Here’s the day-of-year plot we just constructed. We don’t see a lot of evidence for day-of-year effects: the 95% credible intervals for all these days overlap. I’ve mared the highest and lowest days (after accounting for slower-moving seasonal trends). I’ve also marked Christmas day, because it was interesting to me.

doy.plot

And here are the 5 days with the lowest numbers of shootings (relative to their placement in the season).

day.effects.sorted <- exact.day.frame[order(exact.day.frame$Estimate),
                                        "day.of.year"]
kable(data.frame(five_lowest_days=head(day.effects.sorted,5)))
five_lowest_days
Dec-11
Jun-04
Apr-17
Nov-08
Apr-15

And here are the 5 days with highest numbers of shootings (relative to their placement in the season). Christmas day is the second highest point.

kable(data.frame(five_highest_days=rev(tail(day.effects.sorted,5))))
five_highest_days
Apr-22
Dec-25
Dec-04
Jan-28
May-28

We do see a strong seasonal effect, with summers showing up as particularly bad. We see the largest dips in shootings in February and March, cold and dark months in Baltimore.

seasonal.plot

There is essentially no weekday effect.

wday.plot

Effect of Ceasefire

Finally, we can use this model to measure the effect of Ceasefires on shootings per day, after accounting for all these trends and seasonalities.

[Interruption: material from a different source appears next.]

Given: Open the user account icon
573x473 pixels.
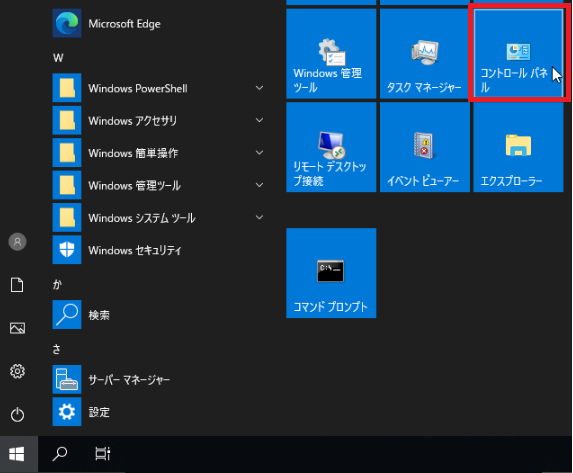Looking at the screenshot, I should pyautogui.click(x=17, y=242).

The effect of the Ceasefire (plotted here as an odds ratio with 95% credible intervals) is classically statistically significant and suggests an approximate 50% reduction in shootings during ceasefire weekends, after accounting for all other effects (e.g., day of the week, holidays, etc):

We can also use this model to see the impact of the ceasefire at specific points in time. For example, here is the model-estimated impact of the ceasefire on Friday August 2nd, 2019.

### Ceasefire plot
pred.day <- as.Date("2019-08-02")
ceasefire.frame <- with(daily, 
                  data.frame(
                    jul=julian(pred.day)[1],
                    weekday="Friday",
                    ceasefire=factor(c("Regular Day",
                                "Ceasefire Weekend"),
                                levels=c("Regular Day",
                                         "Ceasefire Weekend")),
                    day.of.year=yday(pred.day),
                    seasonal= yday(pred.day)))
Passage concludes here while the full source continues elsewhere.